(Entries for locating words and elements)
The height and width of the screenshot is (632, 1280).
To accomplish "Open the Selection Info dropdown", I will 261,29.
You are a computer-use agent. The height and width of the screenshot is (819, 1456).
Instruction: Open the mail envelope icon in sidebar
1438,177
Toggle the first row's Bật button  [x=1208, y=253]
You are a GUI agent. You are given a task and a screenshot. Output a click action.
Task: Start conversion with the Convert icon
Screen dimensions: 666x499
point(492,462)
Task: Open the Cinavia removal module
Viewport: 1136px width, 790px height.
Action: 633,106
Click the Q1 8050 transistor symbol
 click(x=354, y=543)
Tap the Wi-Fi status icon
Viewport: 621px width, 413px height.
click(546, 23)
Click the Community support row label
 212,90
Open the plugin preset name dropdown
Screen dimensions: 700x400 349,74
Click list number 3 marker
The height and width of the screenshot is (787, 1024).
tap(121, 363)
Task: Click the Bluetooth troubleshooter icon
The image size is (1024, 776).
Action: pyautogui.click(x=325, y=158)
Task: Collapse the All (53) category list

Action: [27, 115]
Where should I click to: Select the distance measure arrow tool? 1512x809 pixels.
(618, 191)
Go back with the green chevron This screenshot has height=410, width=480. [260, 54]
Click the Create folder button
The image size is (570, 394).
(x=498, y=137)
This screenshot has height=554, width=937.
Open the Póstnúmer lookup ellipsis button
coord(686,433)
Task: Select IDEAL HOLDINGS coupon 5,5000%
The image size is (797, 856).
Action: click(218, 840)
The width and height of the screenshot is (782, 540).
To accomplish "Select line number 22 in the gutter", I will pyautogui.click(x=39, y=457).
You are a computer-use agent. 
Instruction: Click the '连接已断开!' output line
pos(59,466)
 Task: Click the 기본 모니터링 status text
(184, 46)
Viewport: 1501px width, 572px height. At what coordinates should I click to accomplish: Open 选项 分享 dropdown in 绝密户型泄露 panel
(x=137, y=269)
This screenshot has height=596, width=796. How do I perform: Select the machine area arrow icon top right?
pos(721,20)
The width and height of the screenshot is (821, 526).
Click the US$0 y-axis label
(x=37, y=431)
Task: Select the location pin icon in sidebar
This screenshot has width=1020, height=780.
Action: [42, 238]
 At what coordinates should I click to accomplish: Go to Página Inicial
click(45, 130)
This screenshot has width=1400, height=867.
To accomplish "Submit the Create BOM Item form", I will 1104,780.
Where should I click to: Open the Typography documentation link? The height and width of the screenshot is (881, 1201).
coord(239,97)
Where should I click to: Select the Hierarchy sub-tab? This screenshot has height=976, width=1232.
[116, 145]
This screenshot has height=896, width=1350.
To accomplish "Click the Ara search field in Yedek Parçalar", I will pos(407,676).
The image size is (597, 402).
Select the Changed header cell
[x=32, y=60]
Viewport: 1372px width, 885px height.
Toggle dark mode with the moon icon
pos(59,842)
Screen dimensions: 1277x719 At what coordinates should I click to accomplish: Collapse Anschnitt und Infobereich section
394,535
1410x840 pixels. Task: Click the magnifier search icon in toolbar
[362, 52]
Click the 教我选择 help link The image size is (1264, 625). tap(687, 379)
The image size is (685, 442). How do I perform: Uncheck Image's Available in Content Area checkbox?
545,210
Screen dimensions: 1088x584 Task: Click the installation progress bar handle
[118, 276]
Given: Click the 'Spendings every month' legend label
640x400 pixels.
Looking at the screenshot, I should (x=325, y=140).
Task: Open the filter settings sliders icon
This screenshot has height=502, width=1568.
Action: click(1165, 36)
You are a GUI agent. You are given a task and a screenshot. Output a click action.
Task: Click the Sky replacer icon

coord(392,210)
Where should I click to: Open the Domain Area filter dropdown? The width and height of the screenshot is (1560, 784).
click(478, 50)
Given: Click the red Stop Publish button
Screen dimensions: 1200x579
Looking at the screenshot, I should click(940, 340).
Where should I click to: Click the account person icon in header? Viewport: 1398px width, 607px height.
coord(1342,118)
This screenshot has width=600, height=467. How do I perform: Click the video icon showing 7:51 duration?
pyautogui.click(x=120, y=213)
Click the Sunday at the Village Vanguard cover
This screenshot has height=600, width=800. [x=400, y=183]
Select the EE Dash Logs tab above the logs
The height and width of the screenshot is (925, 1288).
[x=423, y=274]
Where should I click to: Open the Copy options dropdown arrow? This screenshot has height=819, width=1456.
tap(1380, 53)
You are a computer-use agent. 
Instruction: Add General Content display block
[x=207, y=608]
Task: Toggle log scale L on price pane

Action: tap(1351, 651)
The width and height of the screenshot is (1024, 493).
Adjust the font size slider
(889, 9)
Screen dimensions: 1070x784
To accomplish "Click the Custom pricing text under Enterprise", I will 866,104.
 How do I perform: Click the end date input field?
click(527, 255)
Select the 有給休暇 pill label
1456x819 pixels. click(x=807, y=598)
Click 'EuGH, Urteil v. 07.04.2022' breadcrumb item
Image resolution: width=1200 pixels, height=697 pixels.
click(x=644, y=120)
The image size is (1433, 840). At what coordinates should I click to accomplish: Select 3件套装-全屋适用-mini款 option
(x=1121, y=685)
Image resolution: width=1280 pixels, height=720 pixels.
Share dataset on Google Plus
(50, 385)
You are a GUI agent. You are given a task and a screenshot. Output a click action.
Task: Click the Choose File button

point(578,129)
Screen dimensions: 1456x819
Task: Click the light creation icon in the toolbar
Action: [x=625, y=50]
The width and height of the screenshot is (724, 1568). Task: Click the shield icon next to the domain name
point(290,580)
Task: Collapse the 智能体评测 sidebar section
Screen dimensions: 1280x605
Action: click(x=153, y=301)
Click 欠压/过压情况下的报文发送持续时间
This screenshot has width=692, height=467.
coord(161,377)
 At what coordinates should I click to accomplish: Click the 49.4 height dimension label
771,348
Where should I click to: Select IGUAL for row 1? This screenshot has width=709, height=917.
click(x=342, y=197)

What is being asked
Copy out every one of the records above, line for line, with no change at all.

Full output
The height and width of the screenshot is (632, 1280).
To accomplish "Open the Selection Info dropdown", I will 261,29.
You are a computer-use agent. The height and width of the screenshot is (819, 1456).
Instruction: Open the mail envelope icon in sidebar
1438,177
Toggle the first row's Bật button  [x=1208, y=253]
You are a GUI agent. You are given a task and a screenshot. Output a click action.
Task: Start conversion with the Convert icon
Screen dimensions: 666x499
point(492,462)
Task: Open the Cinavia removal module
Viewport: 1136px width, 790px height.
Action: 633,106
Click the Q1 8050 transistor symbol
 click(x=354, y=543)
Tap the Wi-Fi status icon
Viewport: 621px width, 413px height.
click(546, 23)
Click the Community support row label
 212,90
Open the plugin preset name dropdown
Screen dimensions: 700x400 349,74
Click list number 3 marker
The height and width of the screenshot is (787, 1024).
tap(121, 363)
Task: Click the Bluetooth troubleshooter icon
The image size is (1024, 776).
Action: pyautogui.click(x=325, y=158)
Task: Collapse the All (53) category list

Action: [27, 115]
Where should I click to: Select the distance measure arrow tool? 1512x809 pixels.
(618, 191)
Go back with the green chevron This screenshot has height=410, width=480. [260, 54]
Click the Create folder button
The image size is (570, 394).
(x=498, y=137)
This screenshot has height=554, width=937.
Open the Póstnúmer lookup ellipsis button
coord(686,433)
Task: Select IDEAL HOLDINGS coupon 5,5000%
The image size is (797, 856).
Action: click(218, 840)
The width and height of the screenshot is (782, 540).
To accomplish "Select line number 22 in the gutter", I will pyautogui.click(x=39, y=457).
You are a computer-use agent. 
Instruction: Click the '连接已断开!' output line
pos(59,466)
 Task: Click the 기본 모니터링 status text
(184, 46)
Viewport: 1501px width, 572px height. At what coordinates should I click to accomplish: Open 选项 分享 dropdown in 绝密户型泄露 panel
(x=137, y=269)
This screenshot has height=596, width=796. How do I perform: Select the machine area arrow icon top right?
pos(721,20)
The width and height of the screenshot is (821, 526).
Click the US$0 y-axis label
(x=37, y=431)
Task: Select the location pin icon in sidebar
This screenshot has width=1020, height=780.
Action: [42, 238]
 At what coordinates should I click to accomplish: Go to Página Inicial
click(45, 130)
This screenshot has width=1400, height=867.
To accomplish "Submit the Create BOM Item form", I will 1104,780.
Where should I click to: Open the Typography documentation link? The height and width of the screenshot is (881, 1201).
coord(239,97)
Where should I click to: Select the Hierarchy sub-tab? This screenshot has height=976, width=1232.
[116, 145]
This screenshot has height=896, width=1350.
To accomplish "Click the Ara search field in Yedek Parçalar", I will pos(407,676).
The image size is (597, 402).
Select the Changed header cell
[x=32, y=60]
Viewport: 1372px width, 885px height.
Toggle dark mode with the moon icon
pos(59,842)
Screen dimensions: 1277x719 At what coordinates should I click to accomplish: Collapse Anschnitt und Infobereich section
394,535
1410x840 pixels. Task: Click the magnifier search icon in toolbar
[362, 52]
Click the 教我选择 help link The image size is (1264, 625). tap(687, 379)
The image size is (685, 442). How do I perform: Uncheck Image's Available in Content Area checkbox?
545,210
Screen dimensions: 1088x584 Task: Click the installation progress bar handle
[118, 276]
Given: Click the 'Spendings every month' legend label
640x400 pixels.
Looking at the screenshot, I should (x=325, y=140).
Task: Open the filter settings sliders icon
This screenshot has height=502, width=1568.
Action: click(1165, 36)
You are a GUI agent. You are given a task and a screenshot. Output a click action.
Task: Click the Sky replacer icon

coord(392,210)
Where should I click to: Open the Domain Area filter dropdown? The width and height of the screenshot is (1560, 784).
click(478, 50)
Given: Click the red Stop Publish button
Screen dimensions: 1200x579
Looking at the screenshot, I should click(940, 340).
Where should I click to: Click the account person icon in header? Viewport: 1398px width, 607px height.
coord(1342,118)
This screenshot has width=600, height=467. How do I perform: Click the video icon showing 7:51 duration?
pyautogui.click(x=120, y=213)
Click the Sunday at the Village Vanguard cover
This screenshot has height=600, width=800. [x=400, y=183]
Select the EE Dash Logs tab above the logs
The height and width of the screenshot is (925, 1288).
[x=423, y=274]
Where should I click to: Open the Copy options dropdown arrow? This screenshot has height=819, width=1456.
tap(1380, 53)
You are a computer-use agent. 
Instruction: Add General Content display block
[x=207, y=608]
Task: Toggle log scale L on price pane

Action: tap(1351, 651)
The width and height of the screenshot is (1024, 493).
Adjust the font size slider
(889, 9)
Screen dimensions: 1070x784
To accomplish "Click the Custom pricing text under Enterprise", I will 866,104.
 How do I perform: Click the end date input field?
click(527, 255)
Select the 有給休暇 pill label
1456x819 pixels. click(x=807, y=598)
Click 'EuGH, Urteil v. 07.04.2022' breadcrumb item
Image resolution: width=1200 pixels, height=697 pixels.
click(x=644, y=120)
The image size is (1433, 840). At what coordinates should I click to accomplish: Select 3件套装-全屋适用-mini款 option
(x=1121, y=685)
Image resolution: width=1280 pixels, height=720 pixels.
Share dataset on Google Plus
(50, 385)
You are a GUI agent. You are given a task and a screenshot. Output a click action.
Task: Click the Choose File button

point(578,129)
Screen dimensions: 1456x819
Task: Click the light creation icon in the toolbar
Action: [x=625, y=50]
The width and height of the screenshot is (724, 1568). Task: Click the shield icon next to the domain name
point(290,580)
Task: Collapse the 智能体评测 sidebar section
Screen dimensions: 1280x605
Action: click(x=153, y=301)
Click 欠压/过压情况下的报文发送持续时间
This screenshot has width=692, height=467.
coord(161,377)
 At what coordinates should I click to accomplish: Click the 49.4 height dimension label
771,348
Where should I click to: Select IGUAL for row 1? This screenshot has width=709, height=917.
click(x=342, y=197)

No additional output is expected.